Friday, August 22, 2008

Cockroaches - General

Cockroaches are among the most common insects. Based on fossil evidence, cockroaches are known to have been present on Earth for nearly 350 million years. There are approximately 3,350 species of cockroaches worldwide, with about 70 species found in the United States. The good news is that only a few of these coackroach species routinely infest or homes. The most commons of these are the German Cockroach (pictured), American Cockroach, Oriental Cockroach, Brownbanded Cockroach, Smoky Brown Cockroach, Australian Cockroach, Brown Cockroach, Woods Cockroach, Field Cockroach, and the Asian Cockroach. Of these species the first 5 represent 95 or more of all cockroach management concerns in and around buildings.

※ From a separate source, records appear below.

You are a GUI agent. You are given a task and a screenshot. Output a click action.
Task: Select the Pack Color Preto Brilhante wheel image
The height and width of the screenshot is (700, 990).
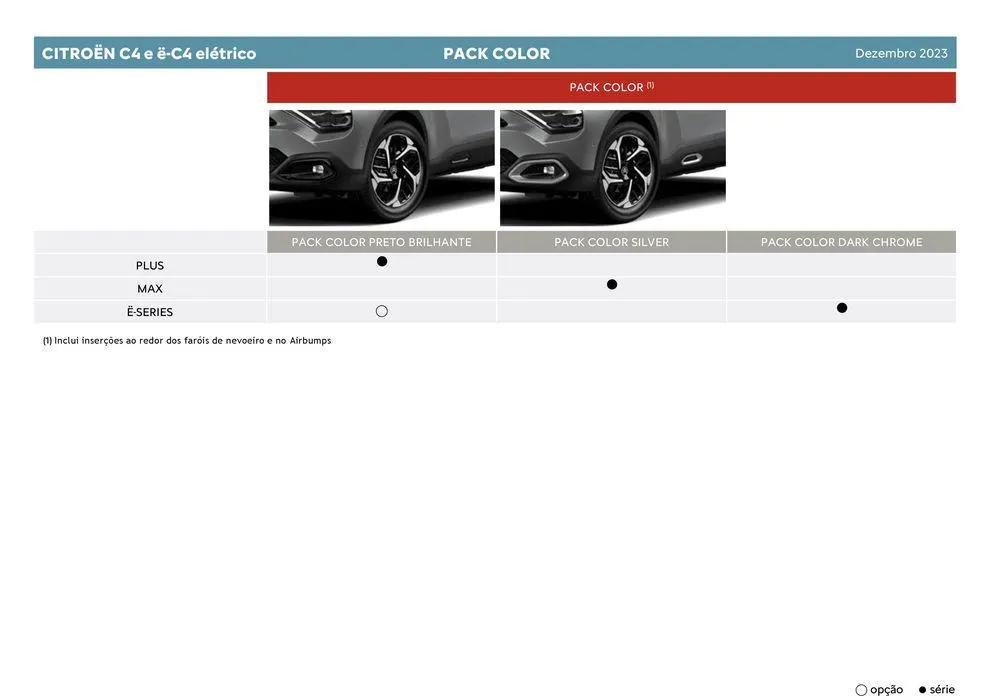(381, 166)
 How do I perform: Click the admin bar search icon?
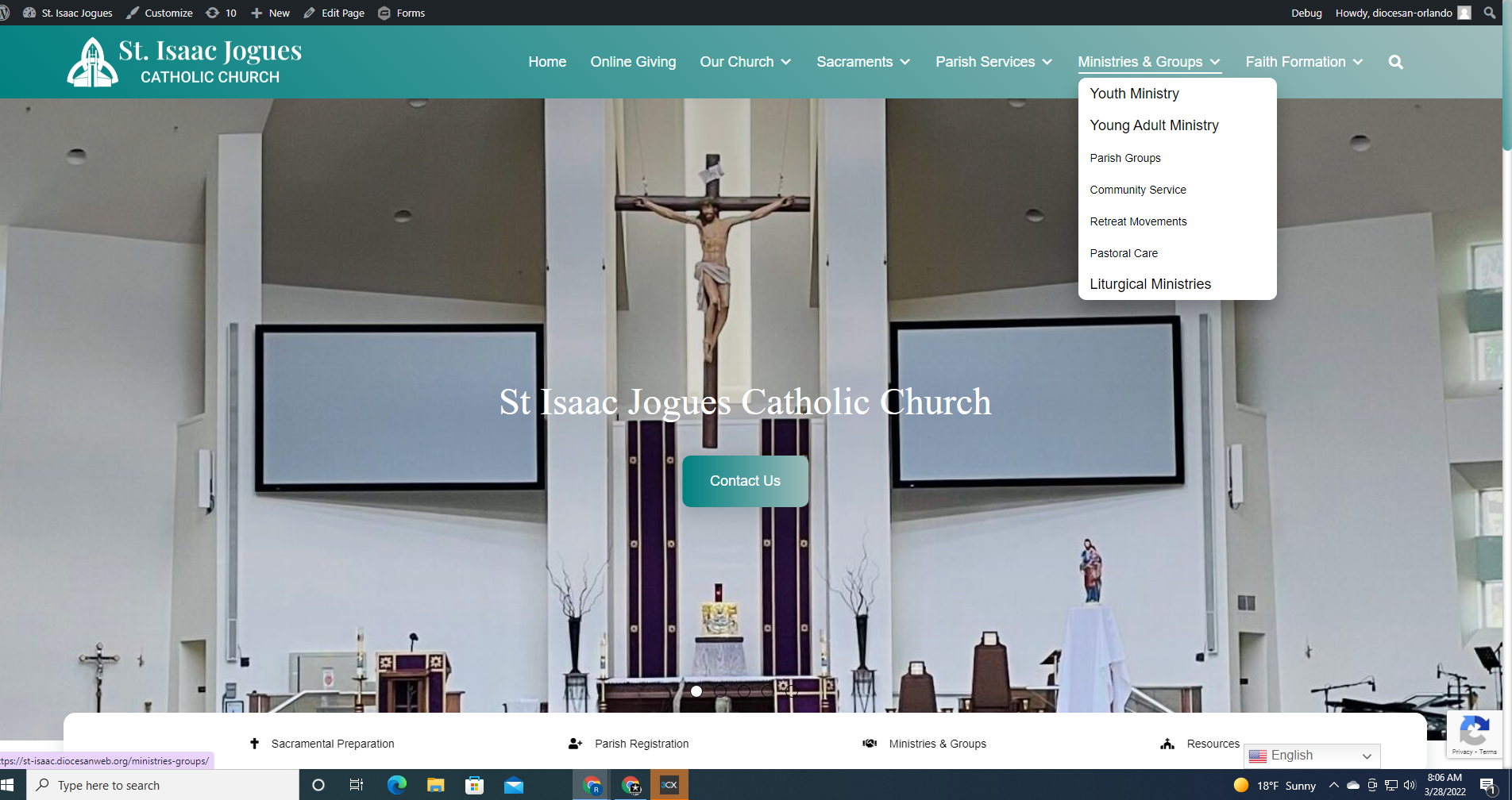pos(1490,13)
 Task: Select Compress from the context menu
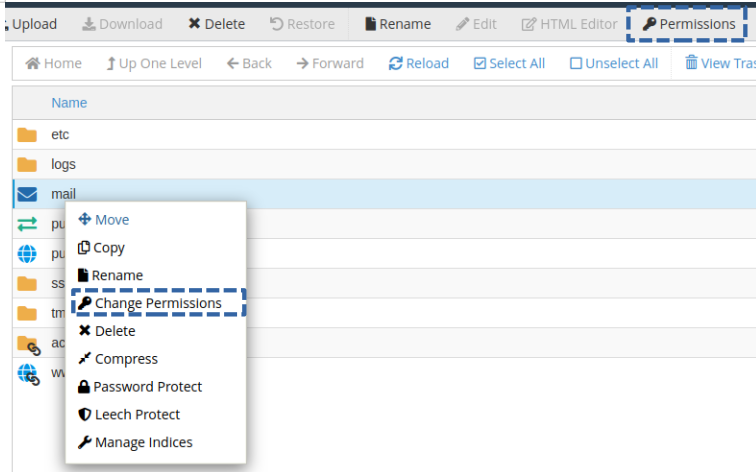118,359
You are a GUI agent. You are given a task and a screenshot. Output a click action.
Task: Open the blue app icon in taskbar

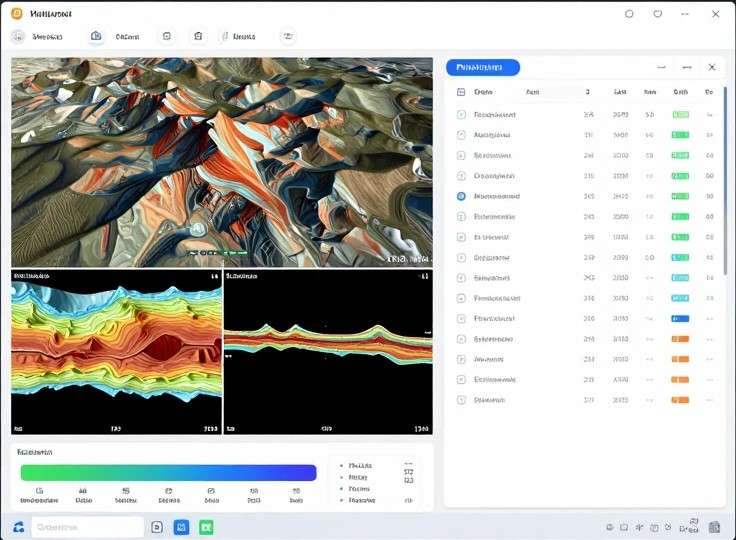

The presence of cockroaches is often detected by their damage or by the fecal matter, called frass that they deposit. Cockroaches may eat such things as glue, paste, starch as well as certain colors of dye. The most importan aspect of cockroach damage derives from their habit of feeding and harboring in damp and unsanitary places, such as sewers, garbage disposals and damp unsanitary ares of kitchens, bathrooms and storage areas. Filth and germs from these sources are spread by the cockroaches onto food supplies, food preparation surfaces, dishes, utensils and other surfaces. Cockroaches contaminate far more food than they eat. Diseases transmitted as a result of these habits include various forms of food poisioning or gastroenteritis. For others, the presence of cockroaches constitiutes an important source of health threatening allergens and can even trigger life threatening asthma attacks.